The system minimizes false-positive testing and uses predetermined levels of creatine kinase (CK) to predict mutations in the DMD gene, report Jerry Mendell (Ohio State University, Columbus) and colleagues.
The researchers explain that CK levels are elevated at birth in individuals with DMD, but it has been difficult to justify newborn screening (NBS) for the condition because of the lack of evidence that early treatment improves the outcome of affected newborns.
"Nevertheless, recent advances in diagnostic testing methods and promising molecular-based therapies for DMD have re-kindled interest in establishing a pathway for NBS for DMD," they add.
Writing in the Annals of Neurology, Mendell and team describe how they developed a new two-tier DMD screening method that comprises initial dried blood spot screening for CK followed by DNA isolation and DMD gene analysis on the same dried blood spot.
In phase I of the study the researchers used a fluorometric assay to establish a population-based range of CK in newborns using 30,547 anonymous dried blood spot samples.
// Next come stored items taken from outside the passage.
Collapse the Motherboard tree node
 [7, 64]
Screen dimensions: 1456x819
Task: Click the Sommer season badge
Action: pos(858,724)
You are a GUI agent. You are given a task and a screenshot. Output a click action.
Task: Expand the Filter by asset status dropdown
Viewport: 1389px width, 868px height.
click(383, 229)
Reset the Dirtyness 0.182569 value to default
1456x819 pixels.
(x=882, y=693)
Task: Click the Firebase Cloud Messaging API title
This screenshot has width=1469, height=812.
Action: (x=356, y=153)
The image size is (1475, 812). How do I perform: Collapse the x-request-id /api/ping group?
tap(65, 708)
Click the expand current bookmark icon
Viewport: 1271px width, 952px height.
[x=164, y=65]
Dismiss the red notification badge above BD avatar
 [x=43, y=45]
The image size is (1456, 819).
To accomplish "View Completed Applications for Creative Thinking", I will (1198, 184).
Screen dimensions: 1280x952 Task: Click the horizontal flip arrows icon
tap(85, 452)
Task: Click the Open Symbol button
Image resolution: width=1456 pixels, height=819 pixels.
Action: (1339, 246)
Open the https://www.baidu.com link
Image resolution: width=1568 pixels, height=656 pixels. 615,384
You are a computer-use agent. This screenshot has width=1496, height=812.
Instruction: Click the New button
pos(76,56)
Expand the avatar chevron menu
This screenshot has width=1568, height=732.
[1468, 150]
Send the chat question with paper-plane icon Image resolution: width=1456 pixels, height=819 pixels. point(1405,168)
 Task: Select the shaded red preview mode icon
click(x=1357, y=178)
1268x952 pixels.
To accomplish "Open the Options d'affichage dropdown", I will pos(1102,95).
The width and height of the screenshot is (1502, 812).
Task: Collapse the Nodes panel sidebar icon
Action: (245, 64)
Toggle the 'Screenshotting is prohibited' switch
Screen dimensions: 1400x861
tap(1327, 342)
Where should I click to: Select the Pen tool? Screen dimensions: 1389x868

They found no significant difference in the mean values between males (251.52 U/L) and females (246.39 U/L) with a minimal effect related to birthweight.
Based on the mean values, the researchers initially set the threshold for DMD mutation screening at CK levels of 600 U/L (three standard deviations from the mean).
Using this criteria, the team screened a further 6926 newborns (phase II) and identified 110 with CK levels at or above 600 U/L. All of these babies underwent DNA analyses, but only two had DMD mutations.
Of note, both of the newborns with DMD mutations had a CK level at or above 2000 U/L.
The researchers therefore increased the screening threshold to 750 U/L for phase III of their study, which included an additional 10,936 newborn boys. Of these, 58 had elevated CK but only one carried a DMD mutation, and his CK was again above 2000 U/L.
Increasing the CK threshold from 600 U/L to 750 U/L reduced the false-positive rate from 1.6% to 0.5%, and decreased the number of newborn males requiring DNA testing by 68%, Mendell and co-authors report.
In the final phase of the study the team screened dried blood spots from an additional 19,884 newborn boys. There were 308 with a CK level above 750 U/L and 10 with a CK level above 2000 U/L.
Three boys had DMD mutations, all with CK levels above 2000 U/L. Further screening revealed that two of the remaining seven boys with CK levels above 2000 U/L had limb-girdle muscular dystrophy gene mutations affecting SGCB (sarcoglycan, beta) and FKRP (fukutin-related protein).
The researchers calculated that adding CK testing to the full battery of tests performed on dried blood spots cost approximately US$ 1.00 (€ 0.79).
However, this could be reduced further if additional studies prove that that the CK threshold for DNA testing could be elevated even higher, to 1000 U/L, for example.
The researchers conclude: "If and when an early therapy that improves the health outcome for individuals with DMD becomes available, our study serves as a model for implementation of newborn screening for DMD."
By Laura Cowen